[What is expected] Scan the records beneath this line for the line holding "View Details (59, 519)" and the line holding "Commercialize Your Invention (384, 2402)", then transcribe exactly those two and all lines between.

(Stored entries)
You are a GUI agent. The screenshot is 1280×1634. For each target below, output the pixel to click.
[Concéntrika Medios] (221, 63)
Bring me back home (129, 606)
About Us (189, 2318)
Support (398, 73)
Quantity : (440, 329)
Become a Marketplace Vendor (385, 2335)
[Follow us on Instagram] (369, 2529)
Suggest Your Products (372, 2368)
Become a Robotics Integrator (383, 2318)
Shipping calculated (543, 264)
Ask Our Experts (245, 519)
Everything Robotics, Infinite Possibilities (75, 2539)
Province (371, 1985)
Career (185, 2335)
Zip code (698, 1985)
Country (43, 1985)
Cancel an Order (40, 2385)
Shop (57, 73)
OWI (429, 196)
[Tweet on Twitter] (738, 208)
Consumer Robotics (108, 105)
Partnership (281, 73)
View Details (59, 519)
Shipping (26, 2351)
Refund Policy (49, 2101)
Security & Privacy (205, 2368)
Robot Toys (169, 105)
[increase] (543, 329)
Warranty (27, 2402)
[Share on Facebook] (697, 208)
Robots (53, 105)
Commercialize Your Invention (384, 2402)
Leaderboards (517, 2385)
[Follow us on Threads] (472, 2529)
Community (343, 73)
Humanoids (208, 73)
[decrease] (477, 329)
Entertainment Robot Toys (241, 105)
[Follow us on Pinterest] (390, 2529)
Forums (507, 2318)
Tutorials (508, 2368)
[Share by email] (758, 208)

[Answer for this exercise]
View Details (59, 519)
Shipping (26, 2351)
Refund Policy (49, 2101)
Security & Privacy (205, 2368)
Robot Toys (169, 105)
[increase] (543, 329)
Warranty (27, 2402)
[Share on Facebook] (697, 208)
Robots (53, 105)
Commercialize Your Invention (384, 2402)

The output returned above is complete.